▶ **WORK ORDER**
Give back each entry verbatim.

▶ **EXTRACTED RECORDS**
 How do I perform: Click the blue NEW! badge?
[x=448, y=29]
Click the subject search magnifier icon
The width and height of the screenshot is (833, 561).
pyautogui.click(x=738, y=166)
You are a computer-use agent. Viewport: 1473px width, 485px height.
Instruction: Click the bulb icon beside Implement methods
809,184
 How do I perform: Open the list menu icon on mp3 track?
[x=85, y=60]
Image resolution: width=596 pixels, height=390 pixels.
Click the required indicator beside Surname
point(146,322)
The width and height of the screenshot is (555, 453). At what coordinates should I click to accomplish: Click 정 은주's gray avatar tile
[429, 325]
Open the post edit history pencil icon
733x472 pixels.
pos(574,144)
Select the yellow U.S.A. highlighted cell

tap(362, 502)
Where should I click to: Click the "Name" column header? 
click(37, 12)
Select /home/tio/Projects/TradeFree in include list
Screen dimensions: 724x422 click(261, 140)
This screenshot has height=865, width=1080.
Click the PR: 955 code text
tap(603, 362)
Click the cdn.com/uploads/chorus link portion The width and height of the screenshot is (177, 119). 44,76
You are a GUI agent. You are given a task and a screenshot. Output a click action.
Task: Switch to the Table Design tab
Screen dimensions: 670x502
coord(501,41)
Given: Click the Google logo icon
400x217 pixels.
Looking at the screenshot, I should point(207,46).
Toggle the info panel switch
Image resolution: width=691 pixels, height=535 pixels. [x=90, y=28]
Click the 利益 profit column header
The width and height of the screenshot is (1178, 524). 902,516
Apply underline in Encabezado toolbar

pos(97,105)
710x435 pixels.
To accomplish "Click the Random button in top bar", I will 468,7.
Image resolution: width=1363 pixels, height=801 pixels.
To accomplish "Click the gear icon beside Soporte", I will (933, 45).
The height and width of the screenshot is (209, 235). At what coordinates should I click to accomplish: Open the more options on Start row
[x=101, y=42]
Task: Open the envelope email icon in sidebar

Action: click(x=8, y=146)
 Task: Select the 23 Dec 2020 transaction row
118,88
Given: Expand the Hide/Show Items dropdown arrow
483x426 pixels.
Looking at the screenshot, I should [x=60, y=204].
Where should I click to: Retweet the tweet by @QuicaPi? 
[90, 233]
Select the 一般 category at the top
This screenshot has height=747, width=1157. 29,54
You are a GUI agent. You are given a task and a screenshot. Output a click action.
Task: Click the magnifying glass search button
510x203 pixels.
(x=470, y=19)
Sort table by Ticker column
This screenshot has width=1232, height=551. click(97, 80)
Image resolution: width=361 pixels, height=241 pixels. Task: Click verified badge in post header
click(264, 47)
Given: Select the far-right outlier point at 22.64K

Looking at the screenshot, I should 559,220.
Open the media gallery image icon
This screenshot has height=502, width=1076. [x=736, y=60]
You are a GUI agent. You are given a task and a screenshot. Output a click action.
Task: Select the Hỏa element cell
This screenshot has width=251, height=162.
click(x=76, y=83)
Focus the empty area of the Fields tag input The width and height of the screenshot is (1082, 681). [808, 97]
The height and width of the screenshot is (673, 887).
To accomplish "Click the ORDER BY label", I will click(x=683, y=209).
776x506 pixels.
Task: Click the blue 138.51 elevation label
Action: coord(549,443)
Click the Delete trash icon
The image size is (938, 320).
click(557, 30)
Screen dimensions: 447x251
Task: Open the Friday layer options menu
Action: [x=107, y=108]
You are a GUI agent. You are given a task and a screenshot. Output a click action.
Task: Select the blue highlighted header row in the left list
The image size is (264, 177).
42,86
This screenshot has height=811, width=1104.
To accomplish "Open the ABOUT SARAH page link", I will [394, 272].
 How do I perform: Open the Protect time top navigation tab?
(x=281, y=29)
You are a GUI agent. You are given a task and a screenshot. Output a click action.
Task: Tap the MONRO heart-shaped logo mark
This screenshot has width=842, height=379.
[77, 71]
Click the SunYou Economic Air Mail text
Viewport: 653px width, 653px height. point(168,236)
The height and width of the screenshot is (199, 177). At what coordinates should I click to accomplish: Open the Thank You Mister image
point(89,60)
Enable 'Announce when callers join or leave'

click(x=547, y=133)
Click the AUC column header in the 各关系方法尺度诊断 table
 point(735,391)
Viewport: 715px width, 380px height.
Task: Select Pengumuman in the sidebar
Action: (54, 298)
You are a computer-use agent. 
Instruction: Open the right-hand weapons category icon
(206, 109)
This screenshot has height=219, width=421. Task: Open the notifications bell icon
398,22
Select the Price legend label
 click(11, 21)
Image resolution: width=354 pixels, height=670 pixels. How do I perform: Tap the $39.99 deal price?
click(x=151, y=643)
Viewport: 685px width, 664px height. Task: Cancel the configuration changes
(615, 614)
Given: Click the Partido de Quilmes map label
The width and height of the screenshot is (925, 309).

▶ **RESPONSE AREA**
 How do I perform: Click the blue NEW! badge?
[x=448, y=29]
Click the subject search magnifier icon
The width and height of the screenshot is (833, 561).
pyautogui.click(x=738, y=166)
You are a computer-use agent. Viewport: 1473px width, 485px height.
Instruction: Click the bulb icon beside Implement methods
809,184
 How do I perform: Open the list menu icon on mp3 track?
[x=85, y=60]
Image resolution: width=596 pixels, height=390 pixels.
Click the required indicator beside Surname
point(146,322)
The width and height of the screenshot is (555, 453). At what coordinates should I click to accomplish: Click 정 은주's gray avatar tile
[429, 325]
Open the post edit history pencil icon
733x472 pixels.
pos(574,144)
Select the yellow U.S.A. highlighted cell

tap(362, 502)
Where should I click to: Click the "Name" column header? 
click(37, 12)
Select /home/tio/Projects/TradeFree in include list
Screen dimensions: 724x422 click(261, 140)
This screenshot has height=865, width=1080.
Click the PR: 955 code text
tap(603, 362)
Click the cdn.com/uploads/chorus link portion The width and height of the screenshot is (177, 119). 44,76
You are a GUI agent. You are given a task and a screenshot. Output a click action.
Task: Switch to the Table Design tab
Screen dimensions: 670x502
coord(501,41)
Given: Click the Google logo icon
400x217 pixels.
Looking at the screenshot, I should point(207,46).
Toggle the info panel switch
Image resolution: width=691 pixels, height=535 pixels. [x=90, y=28]
Click the 利益 profit column header
The width and height of the screenshot is (1178, 524). 902,516
Apply underline in Encabezado toolbar

pos(97,105)
710x435 pixels.
To accomplish "Click the Random button in top bar", I will 468,7.
Image resolution: width=1363 pixels, height=801 pixels.
To accomplish "Click the gear icon beside Soporte", I will (933, 45).
The height and width of the screenshot is (209, 235). At what coordinates should I click to accomplish: Open the more options on Start row
[x=101, y=42]
Task: Open the envelope email icon in sidebar

Action: click(x=8, y=146)
 Task: Select the 23 Dec 2020 transaction row
118,88
Given: Expand the Hide/Show Items dropdown arrow
483x426 pixels.
Looking at the screenshot, I should [x=60, y=204].
Where should I click to: Retweet the tweet by @QuicaPi? 
[90, 233]
Select the 一般 category at the top
This screenshot has height=747, width=1157. 29,54
You are a GUI agent. You are given a task and a screenshot. Output a click action.
Task: Click the magnifying glass search button
510x203 pixels.
(x=470, y=19)
Sort table by Ticker column
This screenshot has width=1232, height=551. click(97, 80)
Image resolution: width=361 pixels, height=241 pixels. Task: Click verified badge in post header
click(264, 47)
Given: Select the far-right outlier point at 22.64K

Looking at the screenshot, I should 559,220.
Open the media gallery image icon
This screenshot has height=502, width=1076. [x=736, y=60]
You are a GUI agent. You are given a task and a screenshot. Output a click action.
Task: Select the Hỏa element cell
This screenshot has width=251, height=162.
click(x=76, y=83)
Focus the empty area of the Fields tag input The width and height of the screenshot is (1082, 681). [808, 97]
The height and width of the screenshot is (673, 887).
To accomplish "Click the ORDER BY label", I will click(x=683, y=209).
776x506 pixels.
Task: Click the blue 138.51 elevation label
Action: coord(549,443)
Click the Delete trash icon
The image size is (938, 320).
click(557, 30)
Screen dimensions: 447x251
Task: Open the Friday layer options menu
Action: [x=107, y=108]
You are a GUI agent. You are given a task and a screenshot. Output a click action.
Task: Select the blue highlighted header row in the left list
The image size is (264, 177).
42,86
This screenshot has height=811, width=1104.
To accomplish "Open the ABOUT SARAH page link", I will [394, 272].
 How do I perform: Open the Protect time top navigation tab?
(x=281, y=29)
You are a GUI agent. You are given a task and a screenshot. Output a click action.
Task: Tap the MONRO heart-shaped logo mark
This screenshot has width=842, height=379.
[77, 71]
Click the SunYou Economic Air Mail text
Viewport: 653px width, 653px height. point(168,236)
The height and width of the screenshot is (199, 177). At what coordinates should I click to accomplish: Open the Thank You Mister image
point(89,60)
Enable 'Announce when callers join or leave'

click(x=547, y=133)
Click the AUC column header in the 各关系方法尺度诊断 table
 point(735,391)
Viewport: 715px width, 380px height.
Task: Select Pengumuman in the sidebar
Action: (54, 298)
You are a computer-use agent. 
Instruction: Open the right-hand weapons category icon
(206, 109)
This screenshot has height=219, width=421. Task: Open the notifications bell icon
398,22
Select the Price legend label
 click(11, 21)
Image resolution: width=354 pixels, height=670 pixels. How do I perform: Tap the $39.99 deal price?
click(x=151, y=643)
Viewport: 685px width, 664px height. Task: Cancel the configuration changes
(615, 614)
Given: Click the Partido de Quilmes map label
The width and height of the screenshot is (925, 309).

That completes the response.